### TAREA ASIGNADA 1
¿Puedes reproducir, sin alterar nada, el pasaje del texto sobre las marcas lapidarias que empieza con las palabras "Pero el edificio, sus" y termina con "desgranar sus historias."?
### TAREA ASIGNADA 2
Enumera, copiándolas sin cambios, todas las líneas de los registros en las que aparece la palabra "order".

### FRAGMENTO DEL TEXTO
● ● ● ● ● ● ●
De marcas lapidarias y otros trasuntos
Juan necesitaba ayuda para poner en orden las ideas que llevaba en su
zurrón, así que, ahora sí, dio un paso delante y llamó la atención de los
guardeses. Buscando charla y respuestas para sus interrogantes, dio los buenos
días aludiendo a los paisanos. Aquellos, como todo hijo del barro, la lumbre y
el tizón, a modo de sentencia y argumentando los mismos tenga usted, apenas emitieron
un ronquido sonoro. Creyendo que tendría que mendigar la conversación, decidió adelantarse,
doblar el edificio e inspeccionar su fábrica. Pero entonces, con incredulidad,
vio que los anfitriones, hasta entonces durmientes y todavía ajenos a sus demandas,
se transformaron en unos extraños cicerones. El uno, como trovador medieval,
desmenuzó con chascarrillos sus proezas y las ajenas, pero también enumeró cada
una de las cicatrices del templo. El otro, aún apocado, mantuvo la pauta
anterior limitándose a asentir. La iglesia es un lugar de culto, sí, pero organiza
la vida social de la comunidad y las desazones particulares, y es una puerta
permanentemente abierta entre el individuo y el plano de los espíritus. La
piedra, unas veces, es la firma personal que pervive en la memoria colectiva,
en otras es un pergamino donde se redacta un complejo manual de arquitectura,
pero la mayoría de las ocasiones es un oráculo donde se vuelcan las mayores
inquietudes del individuo, tanto las espirituales como las materiales. En el
cerco del templo, los parroquianos se arropan con la inefabilidad de la
tradición inmemorial. Y es tanto así, que en el lienzo de sus paredes se acumulan,
sin ninguna contradicción, espirales a la madre, lauburos y soles indoeuropeos,
herraduras y reticulares, alquerques, dameros y calvarios. Unos y otros se
suceden complementariamente y sin disrupción.
Pero el edificio, sus marcas lapidarias, más allá de caprichos estéticos
son reflejo de las ambiciones de la comunidad y sirven para cimentar sus valores.
En este camino con final no premeditado, hay quien desperdicia toda una vida
huyendo de la muerte, cuando, si se sabe convivir con ella, podría ganarse toda
una vida. Y así, apoyándose en el palique del uno y en las calladas del otro, las
piedras fueron liberando las entretelas de su talla. Como si se tratara de una
pizarra, cuando se exfolia en docenas de capas y dobleces, la roca comenzó a
desgranar sus historias.
● ● ● ● ● ● ●
### REGISTROS DISPONIBLES
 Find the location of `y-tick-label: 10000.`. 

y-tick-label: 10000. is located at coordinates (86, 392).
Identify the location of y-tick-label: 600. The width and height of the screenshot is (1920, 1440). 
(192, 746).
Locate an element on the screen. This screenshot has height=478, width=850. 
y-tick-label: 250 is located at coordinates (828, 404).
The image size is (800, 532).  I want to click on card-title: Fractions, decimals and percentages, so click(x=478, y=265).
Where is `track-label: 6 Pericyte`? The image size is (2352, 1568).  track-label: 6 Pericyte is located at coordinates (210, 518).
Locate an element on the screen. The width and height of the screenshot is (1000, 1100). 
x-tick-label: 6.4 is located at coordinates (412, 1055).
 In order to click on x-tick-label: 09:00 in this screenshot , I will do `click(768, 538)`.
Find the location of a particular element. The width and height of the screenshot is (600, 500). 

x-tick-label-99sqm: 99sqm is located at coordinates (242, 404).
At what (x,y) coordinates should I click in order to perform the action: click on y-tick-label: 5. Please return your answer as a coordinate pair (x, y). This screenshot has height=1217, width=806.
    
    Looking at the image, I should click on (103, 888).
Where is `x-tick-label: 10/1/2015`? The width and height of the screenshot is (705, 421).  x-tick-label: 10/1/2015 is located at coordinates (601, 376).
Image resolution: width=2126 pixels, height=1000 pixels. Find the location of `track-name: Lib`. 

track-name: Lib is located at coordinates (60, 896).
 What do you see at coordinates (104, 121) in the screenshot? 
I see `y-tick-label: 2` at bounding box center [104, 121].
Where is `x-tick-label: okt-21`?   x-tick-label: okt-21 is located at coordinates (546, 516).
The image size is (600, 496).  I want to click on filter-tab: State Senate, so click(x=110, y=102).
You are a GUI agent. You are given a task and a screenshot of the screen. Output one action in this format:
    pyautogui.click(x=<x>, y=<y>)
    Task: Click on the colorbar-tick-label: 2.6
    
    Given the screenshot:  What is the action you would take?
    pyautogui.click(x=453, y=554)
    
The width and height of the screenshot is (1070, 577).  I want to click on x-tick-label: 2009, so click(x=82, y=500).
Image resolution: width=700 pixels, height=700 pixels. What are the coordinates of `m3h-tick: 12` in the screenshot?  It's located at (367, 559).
● ● ● ● ● ● ●
### RESULTADO OBTENIDO 1
Pero el edificio, sus marcas lapidarias, más allá de caprichos estéticos
son reflejo de las ambiciones de la comunidad y sirven para cimentar sus valores.
En este camino con final no premeditado, hay quien desperdicia toda una vida
huyendo de la muerte, cuando, si se sabe convivir con ella, podría ganarse toda
una vida. Y así, apoyándose en el palique del uno y en las calladas del otro, las
piedras fueron liberando las entretelas de su talla. Como si se tratara de una
pizarra, cuando se exfolia en docenas de capas y dobleces, la roca comenzó a
desgranar sus historias.

### RESULTADO OBTENIDO 2
 In order to click on x-tick-label: 09:00 in this screenshot , I will do `click(768, 538)`.
At what (x,y) coordinates should I click in order to perform the action: click on y-tick-label: 5. Please return your answer as a coordinate pair (x, y). This screenshot has height=1217, width=806.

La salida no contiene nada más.